PAMPOS: Causal Transformer-based Trajectory Prediction for Attack-Agnostic Misbehavior Detection in V2X Networks

Researchers present PAMPOS, a causal transformer-based system that detects misbehavior in Vehicle-to-Everything (V2X) networks by identifying deviations from learned normal driving patterns, achieving up to 98% AUC without requiring labeled attack data during training. This unsupervised approach addresses a critical security gap where cryptographic mechanisms alone cannot prevent insider falsification attacks in connected vehicle systems.

PAMPOS represents a significant advancement in vehicular network security by shifting from supervised to unsupervised anomaly detection. Traditional misbehavior detection schemes require labeled attack samples during training, creating a fundamental vulnerability: they cannot identify novel or previously unseen attack types. This research tackles that limitation by training exclusively on benign trajectory data, leveraging transformer architecture to capture complex temporal patterns in vehicle kinematics.

The security landscape for V2X networks has intensified as autonomous vehicle adoption accelerates. While cryptographic mechanisms protect message authenticity, insider attacks where legitimate network participants transmit falsified position or velocity data remain a critical blind spot. PAMPOS's causal transformer-decoder learns the conditional relationships between sequential vehicle states, enabling it to flag anomalous kinematic predictions regardless of attack methodology. The top-K normalized scoring mechanism further enhances practical deployment by pinpointing which specific features (position, velocity, acceleration) triggered detection.

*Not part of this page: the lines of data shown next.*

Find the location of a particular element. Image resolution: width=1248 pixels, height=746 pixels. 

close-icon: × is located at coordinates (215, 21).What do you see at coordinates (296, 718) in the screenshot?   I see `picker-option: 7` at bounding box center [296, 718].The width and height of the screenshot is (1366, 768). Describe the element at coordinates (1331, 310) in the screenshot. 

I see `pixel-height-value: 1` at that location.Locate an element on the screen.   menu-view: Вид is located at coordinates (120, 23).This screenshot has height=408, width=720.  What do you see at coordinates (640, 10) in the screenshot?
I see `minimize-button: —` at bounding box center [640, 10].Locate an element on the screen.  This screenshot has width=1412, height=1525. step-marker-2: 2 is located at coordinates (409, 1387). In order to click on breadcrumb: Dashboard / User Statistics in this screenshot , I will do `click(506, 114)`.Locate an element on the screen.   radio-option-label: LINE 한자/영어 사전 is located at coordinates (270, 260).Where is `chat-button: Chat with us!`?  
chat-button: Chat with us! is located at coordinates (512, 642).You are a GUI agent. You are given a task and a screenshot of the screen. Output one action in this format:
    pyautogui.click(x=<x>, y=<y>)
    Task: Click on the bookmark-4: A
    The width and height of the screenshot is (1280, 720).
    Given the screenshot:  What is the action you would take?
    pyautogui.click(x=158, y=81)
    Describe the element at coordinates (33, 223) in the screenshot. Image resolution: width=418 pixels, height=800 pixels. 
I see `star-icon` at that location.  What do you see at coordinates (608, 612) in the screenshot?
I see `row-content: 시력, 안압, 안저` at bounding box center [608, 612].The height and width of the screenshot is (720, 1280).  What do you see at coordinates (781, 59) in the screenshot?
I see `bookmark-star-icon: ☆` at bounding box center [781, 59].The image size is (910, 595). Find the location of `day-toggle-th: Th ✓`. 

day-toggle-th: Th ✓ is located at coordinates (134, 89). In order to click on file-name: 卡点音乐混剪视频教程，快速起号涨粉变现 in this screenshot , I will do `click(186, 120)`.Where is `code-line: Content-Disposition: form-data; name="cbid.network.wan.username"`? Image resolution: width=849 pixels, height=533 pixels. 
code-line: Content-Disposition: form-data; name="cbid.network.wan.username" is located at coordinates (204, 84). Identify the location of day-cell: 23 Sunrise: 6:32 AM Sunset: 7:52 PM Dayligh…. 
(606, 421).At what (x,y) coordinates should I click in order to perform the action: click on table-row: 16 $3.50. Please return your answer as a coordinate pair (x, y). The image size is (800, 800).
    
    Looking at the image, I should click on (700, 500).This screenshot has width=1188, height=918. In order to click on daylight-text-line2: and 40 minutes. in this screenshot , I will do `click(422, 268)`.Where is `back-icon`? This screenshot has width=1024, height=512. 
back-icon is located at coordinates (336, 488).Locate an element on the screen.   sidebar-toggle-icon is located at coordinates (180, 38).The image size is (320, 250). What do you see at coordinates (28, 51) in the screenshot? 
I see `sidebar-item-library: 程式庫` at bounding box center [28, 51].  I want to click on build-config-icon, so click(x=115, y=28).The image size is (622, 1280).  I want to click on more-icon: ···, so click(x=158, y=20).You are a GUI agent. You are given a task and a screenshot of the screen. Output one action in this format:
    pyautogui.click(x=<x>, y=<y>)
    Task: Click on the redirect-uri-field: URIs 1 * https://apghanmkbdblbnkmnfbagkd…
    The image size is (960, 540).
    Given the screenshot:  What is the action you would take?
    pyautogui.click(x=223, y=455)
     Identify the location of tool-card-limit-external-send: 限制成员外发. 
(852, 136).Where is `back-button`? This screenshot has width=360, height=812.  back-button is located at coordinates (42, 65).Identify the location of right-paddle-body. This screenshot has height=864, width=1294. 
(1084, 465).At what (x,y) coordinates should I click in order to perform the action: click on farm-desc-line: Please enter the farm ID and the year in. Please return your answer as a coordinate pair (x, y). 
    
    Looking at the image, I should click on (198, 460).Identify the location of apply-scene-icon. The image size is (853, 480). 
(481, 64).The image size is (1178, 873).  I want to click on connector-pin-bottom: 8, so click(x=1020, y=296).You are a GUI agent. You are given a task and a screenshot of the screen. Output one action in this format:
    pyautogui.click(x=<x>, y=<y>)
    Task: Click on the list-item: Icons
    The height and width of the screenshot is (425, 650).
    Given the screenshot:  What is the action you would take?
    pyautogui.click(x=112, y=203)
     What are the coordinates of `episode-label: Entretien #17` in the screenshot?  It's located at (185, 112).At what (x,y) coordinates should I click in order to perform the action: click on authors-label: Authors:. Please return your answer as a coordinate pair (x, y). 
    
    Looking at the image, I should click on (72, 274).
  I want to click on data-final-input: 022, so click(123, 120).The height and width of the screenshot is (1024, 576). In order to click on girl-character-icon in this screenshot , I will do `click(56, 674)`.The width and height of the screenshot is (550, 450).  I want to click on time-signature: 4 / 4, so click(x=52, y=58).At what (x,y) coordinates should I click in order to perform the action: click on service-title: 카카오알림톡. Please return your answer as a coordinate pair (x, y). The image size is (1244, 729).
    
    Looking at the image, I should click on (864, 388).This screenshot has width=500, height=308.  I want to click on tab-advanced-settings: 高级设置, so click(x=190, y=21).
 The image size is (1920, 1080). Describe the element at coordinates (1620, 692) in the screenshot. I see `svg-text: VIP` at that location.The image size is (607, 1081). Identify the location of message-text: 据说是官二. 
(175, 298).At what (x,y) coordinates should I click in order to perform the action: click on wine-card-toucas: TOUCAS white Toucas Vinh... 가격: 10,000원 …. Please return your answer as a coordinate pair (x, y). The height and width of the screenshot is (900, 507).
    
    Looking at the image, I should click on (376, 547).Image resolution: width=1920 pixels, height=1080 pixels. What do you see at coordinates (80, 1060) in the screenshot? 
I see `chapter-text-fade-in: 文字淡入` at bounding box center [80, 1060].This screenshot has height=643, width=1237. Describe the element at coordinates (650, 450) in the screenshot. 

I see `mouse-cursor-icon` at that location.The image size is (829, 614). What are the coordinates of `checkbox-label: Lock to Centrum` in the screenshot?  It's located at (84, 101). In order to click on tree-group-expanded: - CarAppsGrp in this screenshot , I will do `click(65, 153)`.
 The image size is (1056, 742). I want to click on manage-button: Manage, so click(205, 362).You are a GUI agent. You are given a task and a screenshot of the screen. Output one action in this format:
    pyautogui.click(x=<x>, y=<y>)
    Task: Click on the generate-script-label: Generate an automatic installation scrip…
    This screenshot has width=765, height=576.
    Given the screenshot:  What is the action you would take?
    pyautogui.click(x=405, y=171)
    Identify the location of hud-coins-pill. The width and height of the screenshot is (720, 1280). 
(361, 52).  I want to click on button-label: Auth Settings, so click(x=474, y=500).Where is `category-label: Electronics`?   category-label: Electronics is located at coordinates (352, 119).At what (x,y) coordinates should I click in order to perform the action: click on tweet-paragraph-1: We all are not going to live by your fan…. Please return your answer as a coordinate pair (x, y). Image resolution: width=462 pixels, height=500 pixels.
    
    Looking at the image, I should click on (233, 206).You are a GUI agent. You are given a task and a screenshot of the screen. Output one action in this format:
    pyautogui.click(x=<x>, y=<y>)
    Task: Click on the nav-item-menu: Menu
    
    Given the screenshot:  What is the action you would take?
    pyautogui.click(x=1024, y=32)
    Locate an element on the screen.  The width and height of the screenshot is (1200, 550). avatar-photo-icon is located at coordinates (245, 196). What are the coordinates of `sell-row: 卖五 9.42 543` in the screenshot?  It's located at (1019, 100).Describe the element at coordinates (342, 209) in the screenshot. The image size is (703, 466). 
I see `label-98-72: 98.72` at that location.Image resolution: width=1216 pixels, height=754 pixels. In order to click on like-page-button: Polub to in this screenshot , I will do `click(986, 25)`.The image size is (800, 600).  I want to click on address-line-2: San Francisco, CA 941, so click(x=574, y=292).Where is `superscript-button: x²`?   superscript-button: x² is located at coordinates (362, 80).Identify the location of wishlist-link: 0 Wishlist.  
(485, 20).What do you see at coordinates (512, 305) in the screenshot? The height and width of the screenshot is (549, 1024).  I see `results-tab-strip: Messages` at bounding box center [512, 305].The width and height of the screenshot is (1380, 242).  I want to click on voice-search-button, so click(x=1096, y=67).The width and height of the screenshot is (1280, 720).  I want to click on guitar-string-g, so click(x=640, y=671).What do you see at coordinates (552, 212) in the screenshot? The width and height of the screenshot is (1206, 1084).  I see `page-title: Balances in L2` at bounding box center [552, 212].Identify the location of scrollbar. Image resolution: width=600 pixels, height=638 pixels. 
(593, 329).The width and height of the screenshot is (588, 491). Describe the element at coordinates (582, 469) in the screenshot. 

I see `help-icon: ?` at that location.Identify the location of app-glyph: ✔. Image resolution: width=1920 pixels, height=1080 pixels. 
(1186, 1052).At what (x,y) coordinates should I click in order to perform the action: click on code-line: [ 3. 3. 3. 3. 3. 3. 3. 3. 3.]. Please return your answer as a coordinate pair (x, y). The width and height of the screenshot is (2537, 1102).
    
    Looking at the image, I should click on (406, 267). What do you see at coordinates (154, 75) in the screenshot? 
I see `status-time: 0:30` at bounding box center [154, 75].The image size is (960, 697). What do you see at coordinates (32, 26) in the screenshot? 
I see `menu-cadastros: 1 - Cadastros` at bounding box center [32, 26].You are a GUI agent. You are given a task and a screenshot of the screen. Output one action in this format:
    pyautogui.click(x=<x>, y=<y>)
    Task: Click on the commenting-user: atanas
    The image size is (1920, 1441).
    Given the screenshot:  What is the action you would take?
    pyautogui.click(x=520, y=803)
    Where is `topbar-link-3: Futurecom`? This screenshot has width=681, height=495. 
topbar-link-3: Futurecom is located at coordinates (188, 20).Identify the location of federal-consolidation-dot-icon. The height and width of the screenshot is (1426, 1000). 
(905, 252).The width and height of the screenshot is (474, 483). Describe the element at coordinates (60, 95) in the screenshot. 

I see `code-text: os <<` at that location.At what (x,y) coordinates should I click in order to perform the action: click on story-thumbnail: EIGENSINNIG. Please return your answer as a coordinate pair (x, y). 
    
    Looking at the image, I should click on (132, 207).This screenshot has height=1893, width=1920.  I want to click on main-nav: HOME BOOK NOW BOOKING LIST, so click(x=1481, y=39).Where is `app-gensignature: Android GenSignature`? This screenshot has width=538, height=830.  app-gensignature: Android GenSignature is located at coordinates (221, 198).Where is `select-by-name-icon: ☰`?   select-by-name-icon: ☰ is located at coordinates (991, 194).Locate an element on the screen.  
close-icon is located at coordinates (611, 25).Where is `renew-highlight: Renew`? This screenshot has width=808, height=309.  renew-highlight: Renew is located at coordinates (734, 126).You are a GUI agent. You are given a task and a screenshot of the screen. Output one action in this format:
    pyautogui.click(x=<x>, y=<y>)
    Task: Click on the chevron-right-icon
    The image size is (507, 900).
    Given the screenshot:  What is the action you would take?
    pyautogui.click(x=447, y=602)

The evaluation results across 19 attack types with AUC values reaching 0.98 demonstrate robust performance across diverse attack scenarios and traffic conditions. For connected vehicle ecosystem developers and manufacturers, this offers a deployable second-line defense that improves security posture without requiring continuous attack pattern updates. The approach's generalization capability—detecting unseen attacks—directly reduces operational costs associated with threat intelligence cycles.

Looking forward, integration of PAMPOS-style detection into V2X infrastructure requires standardization and real-world validation across diverse vehicle manufacturers and network conditions. The research establishes a credible foundation for production-grade anomaly detection, though latency requirements for real-time vehicle safety decisions warrant further investigation.

• →PAMPOS detects V2X misbehavior by learning normal driving patterns rather than memorizing attack signatures, enabling detection of previously unseen attacks.
• →The system achieves 98% AUC across 19 attack types without requiring labeled attack training data, reducing development and maintenance overhead.
• →Causal transformer architecture captures temporal kinematic relationships, enabling both detection and localization of anomalies to specific vehicle state variables.
• →Unsupervised approach addresses fundamental security gap where cryptographic mechanisms alone cannot prevent insider falsification attacks in connected vehicles.
• →Results validate across multiple traffic scenarios, suggesting potential for real-world deployment in V2X network infrastructure.